Challenge — Write out everything in the records from the line containing "area of Bridgeport" down to the line containing "[x=181, y=243]", with both of those lines included and the pictures left out.

[START Records for the exercise]

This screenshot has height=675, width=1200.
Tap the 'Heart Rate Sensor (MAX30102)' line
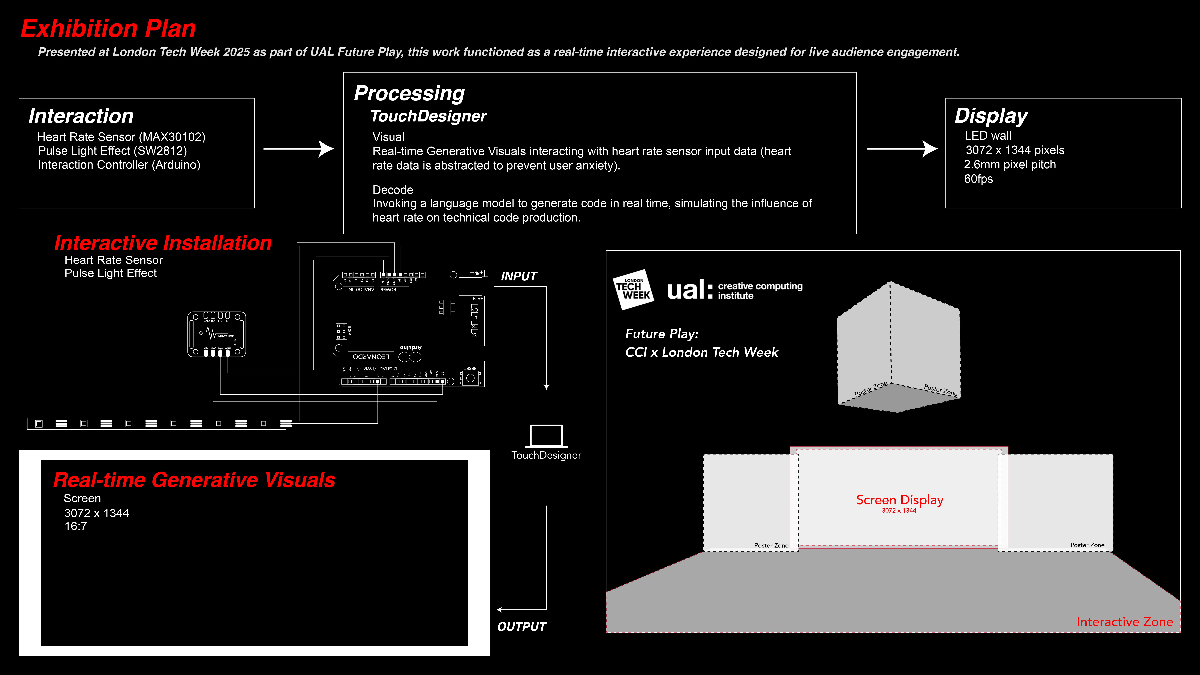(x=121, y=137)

[END Records for the exercise]
[START Records for the exercise]

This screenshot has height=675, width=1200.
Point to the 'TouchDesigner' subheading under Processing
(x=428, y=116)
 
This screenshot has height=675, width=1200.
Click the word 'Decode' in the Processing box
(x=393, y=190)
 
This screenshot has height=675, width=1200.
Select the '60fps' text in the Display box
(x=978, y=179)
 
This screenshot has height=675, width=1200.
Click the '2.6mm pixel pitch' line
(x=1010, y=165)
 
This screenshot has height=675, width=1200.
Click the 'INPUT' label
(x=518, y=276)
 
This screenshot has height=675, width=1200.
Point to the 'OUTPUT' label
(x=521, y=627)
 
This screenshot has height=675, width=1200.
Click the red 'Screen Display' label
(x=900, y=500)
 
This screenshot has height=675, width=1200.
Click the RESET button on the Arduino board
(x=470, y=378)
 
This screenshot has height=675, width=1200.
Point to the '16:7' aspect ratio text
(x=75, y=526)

[END Records for the exercise]
[START Records for the exercise]

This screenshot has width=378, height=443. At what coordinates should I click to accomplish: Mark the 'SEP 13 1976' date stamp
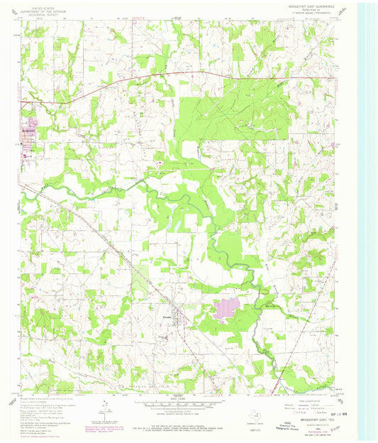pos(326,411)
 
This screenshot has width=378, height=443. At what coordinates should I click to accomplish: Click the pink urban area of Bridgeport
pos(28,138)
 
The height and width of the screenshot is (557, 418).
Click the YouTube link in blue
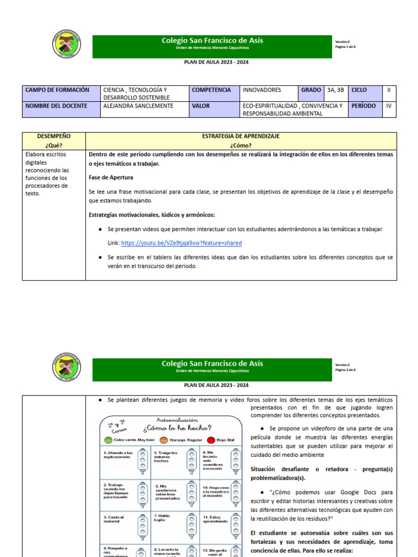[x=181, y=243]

[END Records for the exercise]

Correct result —
This screenshot has width=378, height=443. At what coordinates should I click to accomplish: Click the pink urban area of Bridgeport
pos(28,138)
 
The height and width of the screenshot is (557, 418).
Click the YouTube link in blue
[x=181, y=243]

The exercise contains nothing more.